Segment Open

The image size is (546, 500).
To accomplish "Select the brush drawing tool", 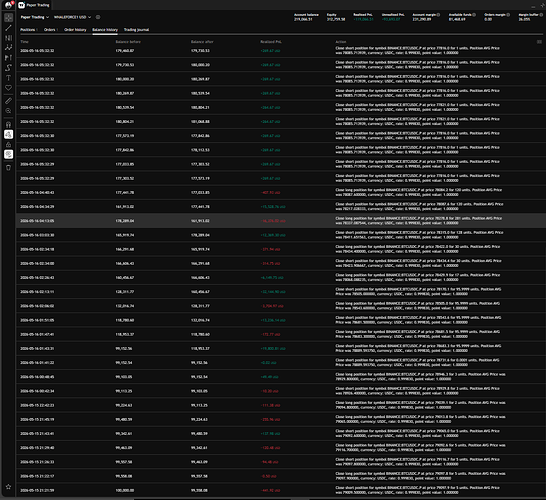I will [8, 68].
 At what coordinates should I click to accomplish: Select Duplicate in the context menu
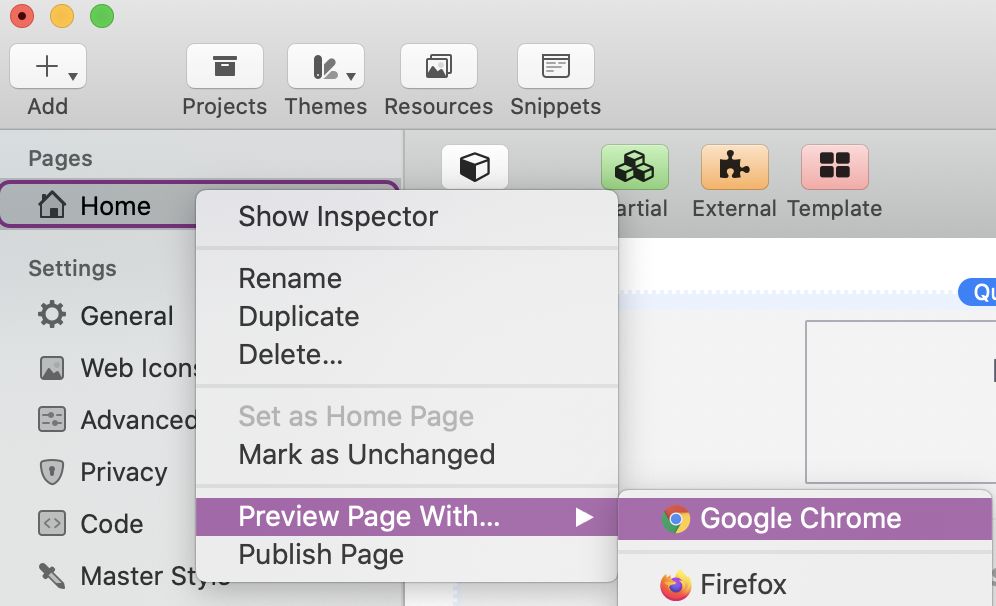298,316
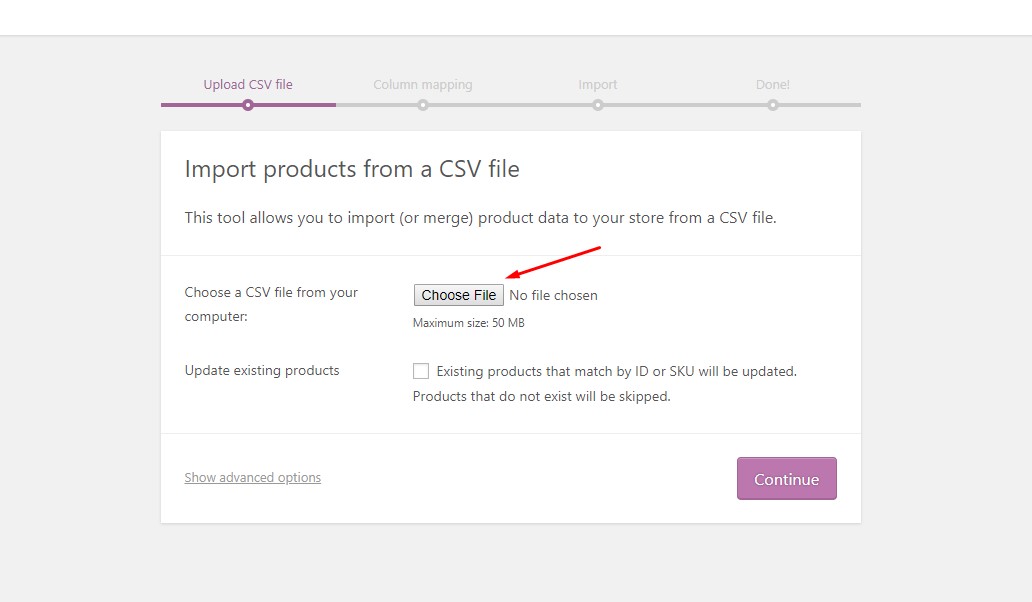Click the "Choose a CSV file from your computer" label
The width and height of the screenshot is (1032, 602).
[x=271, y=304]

Segment Closed
Segment Open

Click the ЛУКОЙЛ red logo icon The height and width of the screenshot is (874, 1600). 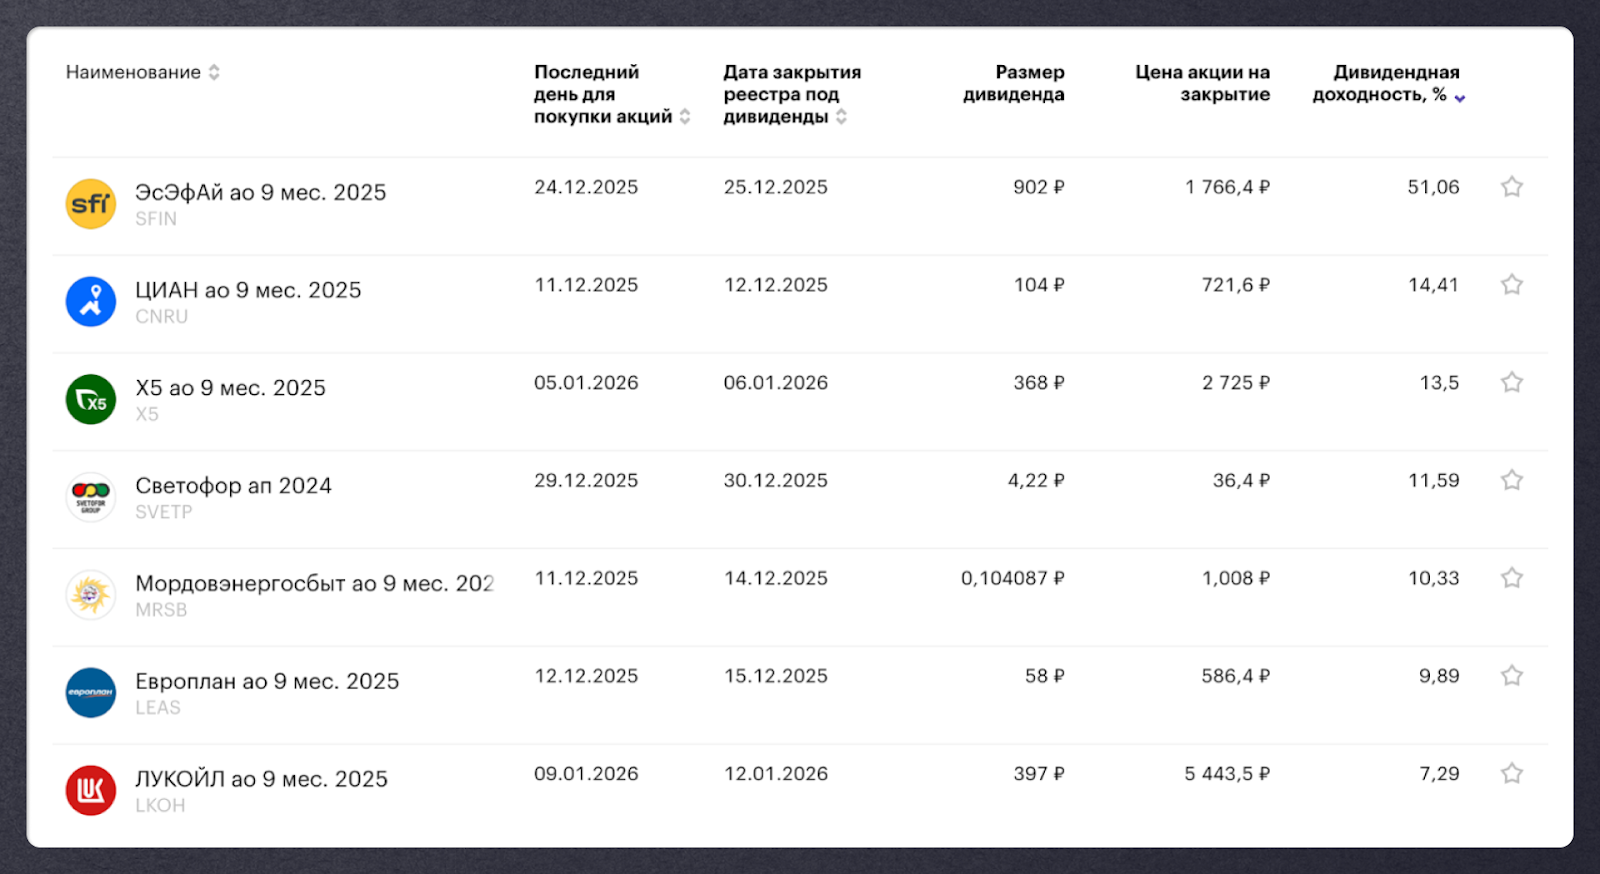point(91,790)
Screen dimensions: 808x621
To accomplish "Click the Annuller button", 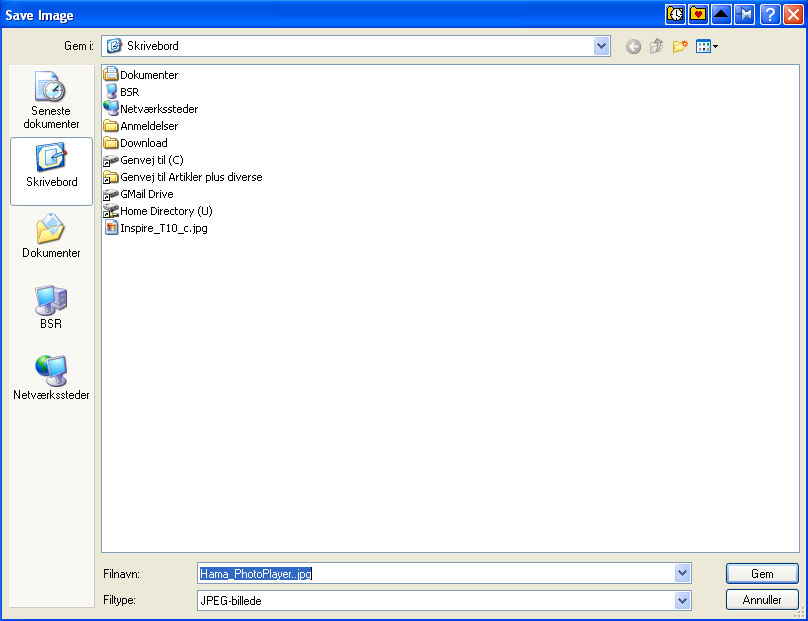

Segment Closed
Segment Open

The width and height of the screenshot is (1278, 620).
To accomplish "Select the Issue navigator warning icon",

Segment Closed

● What you need to do: Please give again the lines above between the line holding "The width and height of the screenshot is (1278, 620)." and the line holding "the Issue navigator", inclusive, exactly as they are and with nothing added.

● Exercise response:
The width and height of the screenshot is (1278, 620).
To accomplish "Select the Issue navigator warning icon",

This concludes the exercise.